> _WHAT THE TASK ASKS_: Find the line with "You are a computer-use agent. Screen dimensions: 1300x867" in the entries below. Repeat it, every following line, and the line with "Given: Refresh the 10-period chart", exactly and with nothing added.

___ INPUT FOR THIS TASK ___

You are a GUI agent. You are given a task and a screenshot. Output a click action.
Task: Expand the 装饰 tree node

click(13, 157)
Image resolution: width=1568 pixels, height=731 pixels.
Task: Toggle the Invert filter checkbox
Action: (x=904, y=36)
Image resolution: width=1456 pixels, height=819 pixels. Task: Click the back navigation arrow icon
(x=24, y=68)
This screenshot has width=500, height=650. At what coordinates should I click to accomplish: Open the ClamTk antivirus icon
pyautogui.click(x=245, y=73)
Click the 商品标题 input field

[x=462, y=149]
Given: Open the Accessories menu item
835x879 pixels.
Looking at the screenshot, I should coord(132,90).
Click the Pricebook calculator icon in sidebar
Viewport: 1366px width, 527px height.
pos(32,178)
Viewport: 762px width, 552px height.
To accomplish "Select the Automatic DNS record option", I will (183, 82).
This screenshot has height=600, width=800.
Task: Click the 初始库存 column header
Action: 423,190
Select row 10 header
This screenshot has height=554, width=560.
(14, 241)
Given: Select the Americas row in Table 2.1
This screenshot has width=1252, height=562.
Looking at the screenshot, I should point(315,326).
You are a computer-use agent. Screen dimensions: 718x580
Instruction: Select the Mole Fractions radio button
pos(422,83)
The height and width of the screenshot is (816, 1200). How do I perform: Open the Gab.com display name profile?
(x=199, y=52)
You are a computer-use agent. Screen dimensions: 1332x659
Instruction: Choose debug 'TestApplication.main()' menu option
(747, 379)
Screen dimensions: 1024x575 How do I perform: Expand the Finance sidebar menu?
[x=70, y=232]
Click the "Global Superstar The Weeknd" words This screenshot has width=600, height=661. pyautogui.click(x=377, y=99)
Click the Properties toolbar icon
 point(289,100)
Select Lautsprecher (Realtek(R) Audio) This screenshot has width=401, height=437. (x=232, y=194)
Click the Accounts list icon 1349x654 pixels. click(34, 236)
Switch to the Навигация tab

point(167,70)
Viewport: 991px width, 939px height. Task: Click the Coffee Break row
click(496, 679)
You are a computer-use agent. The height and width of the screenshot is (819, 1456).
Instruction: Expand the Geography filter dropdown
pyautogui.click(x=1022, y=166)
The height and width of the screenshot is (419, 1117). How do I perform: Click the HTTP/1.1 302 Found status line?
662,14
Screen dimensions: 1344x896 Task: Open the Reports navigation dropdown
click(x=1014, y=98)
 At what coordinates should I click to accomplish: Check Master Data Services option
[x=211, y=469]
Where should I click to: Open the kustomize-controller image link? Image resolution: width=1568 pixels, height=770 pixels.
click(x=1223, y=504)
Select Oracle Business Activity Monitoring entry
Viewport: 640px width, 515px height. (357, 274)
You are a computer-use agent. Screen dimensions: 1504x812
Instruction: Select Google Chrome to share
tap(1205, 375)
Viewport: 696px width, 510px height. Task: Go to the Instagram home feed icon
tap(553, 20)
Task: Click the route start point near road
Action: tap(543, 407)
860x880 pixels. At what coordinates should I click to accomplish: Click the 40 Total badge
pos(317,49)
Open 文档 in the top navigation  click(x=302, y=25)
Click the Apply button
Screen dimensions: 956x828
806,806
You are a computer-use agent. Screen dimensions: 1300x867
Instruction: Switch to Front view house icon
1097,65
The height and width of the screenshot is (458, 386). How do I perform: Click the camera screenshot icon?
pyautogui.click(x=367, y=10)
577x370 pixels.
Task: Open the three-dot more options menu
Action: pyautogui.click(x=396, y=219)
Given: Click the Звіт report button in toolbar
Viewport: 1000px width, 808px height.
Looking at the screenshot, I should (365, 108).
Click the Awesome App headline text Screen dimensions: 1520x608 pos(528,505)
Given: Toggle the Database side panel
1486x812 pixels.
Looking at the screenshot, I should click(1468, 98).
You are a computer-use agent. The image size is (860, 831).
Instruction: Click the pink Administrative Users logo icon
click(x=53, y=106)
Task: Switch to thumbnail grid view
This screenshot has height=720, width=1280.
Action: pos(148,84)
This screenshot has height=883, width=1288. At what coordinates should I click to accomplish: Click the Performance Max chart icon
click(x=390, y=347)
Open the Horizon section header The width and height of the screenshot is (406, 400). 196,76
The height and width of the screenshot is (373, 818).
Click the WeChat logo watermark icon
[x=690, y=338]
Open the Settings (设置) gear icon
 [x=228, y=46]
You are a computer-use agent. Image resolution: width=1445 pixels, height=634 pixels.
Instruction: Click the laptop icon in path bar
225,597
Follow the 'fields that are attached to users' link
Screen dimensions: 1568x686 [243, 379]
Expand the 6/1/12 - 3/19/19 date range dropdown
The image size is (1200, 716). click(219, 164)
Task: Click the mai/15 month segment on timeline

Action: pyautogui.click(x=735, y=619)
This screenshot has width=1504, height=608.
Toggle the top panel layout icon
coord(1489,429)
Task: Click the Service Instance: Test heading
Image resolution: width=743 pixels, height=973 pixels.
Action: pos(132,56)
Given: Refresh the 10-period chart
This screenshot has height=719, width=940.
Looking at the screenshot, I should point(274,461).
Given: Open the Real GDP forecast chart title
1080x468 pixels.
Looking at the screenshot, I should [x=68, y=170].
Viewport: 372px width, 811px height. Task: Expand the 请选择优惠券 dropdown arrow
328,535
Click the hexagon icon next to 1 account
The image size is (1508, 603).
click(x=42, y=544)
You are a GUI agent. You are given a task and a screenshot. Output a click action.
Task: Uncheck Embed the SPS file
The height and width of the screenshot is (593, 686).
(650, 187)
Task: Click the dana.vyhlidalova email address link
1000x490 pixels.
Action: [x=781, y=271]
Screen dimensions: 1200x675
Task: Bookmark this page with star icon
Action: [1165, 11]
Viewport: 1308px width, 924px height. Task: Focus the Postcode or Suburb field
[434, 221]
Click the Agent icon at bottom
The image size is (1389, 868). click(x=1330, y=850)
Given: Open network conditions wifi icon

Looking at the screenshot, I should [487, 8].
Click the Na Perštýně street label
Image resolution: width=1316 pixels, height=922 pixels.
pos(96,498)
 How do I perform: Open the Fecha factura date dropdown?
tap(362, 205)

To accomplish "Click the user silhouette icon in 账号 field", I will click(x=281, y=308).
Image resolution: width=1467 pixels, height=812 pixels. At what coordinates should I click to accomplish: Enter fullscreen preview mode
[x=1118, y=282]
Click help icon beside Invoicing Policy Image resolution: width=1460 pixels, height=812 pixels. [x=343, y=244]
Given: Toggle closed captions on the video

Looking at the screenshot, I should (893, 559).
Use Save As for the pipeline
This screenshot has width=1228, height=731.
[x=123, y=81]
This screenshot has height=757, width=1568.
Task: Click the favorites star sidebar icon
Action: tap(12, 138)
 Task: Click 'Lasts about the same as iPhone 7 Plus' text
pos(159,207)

___

> _EXERCISE RESULT_:
You are a computer-use agent. Screen dimensions: 1300x867
Instruction: Switch to Front view house icon
1097,65
The height and width of the screenshot is (458, 386). How do I perform: Click the camera screenshot icon?
pyautogui.click(x=367, y=10)
577x370 pixels.
Task: Open the three-dot more options menu
Action: pyautogui.click(x=396, y=219)
Given: Click the Звіт report button in toolbar
Viewport: 1000px width, 808px height.
Looking at the screenshot, I should (365, 108).
Click the Awesome App headline text Screen dimensions: 1520x608 pos(528,505)
Given: Toggle the Database side panel
1486x812 pixels.
Looking at the screenshot, I should click(1468, 98).
You are a computer-use agent. The image size is (860, 831).
Instruction: Click the pink Administrative Users logo icon
click(x=53, y=106)
Task: Switch to thumbnail grid view
This screenshot has height=720, width=1280.
Action: pos(148,84)
This screenshot has height=883, width=1288. At what coordinates should I click to accomplish: Click the Performance Max chart icon
click(x=390, y=347)
Open the Horizon section header The width and height of the screenshot is (406, 400). 196,76
The height and width of the screenshot is (373, 818).
Click the WeChat logo watermark icon
[x=690, y=338]
Open the Settings (设置) gear icon
 [x=228, y=46]
You are a computer-use agent. Image resolution: width=1445 pixels, height=634 pixels.
Instruction: Click the laptop icon in path bar
225,597
Follow the 'fields that are attached to users' link
Screen dimensions: 1568x686 [243, 379]
Expand the 6/1/12 - 3/19/19 date range dropdown
The image size is (1200, 716). click(219, 164)
Task: Click the mai/15 month segment on timeline

Action: pyautogui.click(x=735, y=619)
This screenshot has width=1504, height=608.
Toggle the top panel layout icon
coord(1489,429)
Task: Click the Service Instance: Test heading
Image resolution: width=743 pixels, height=973 pixels.
Action: pos(132,56)
Given: Refresh the 10-period chart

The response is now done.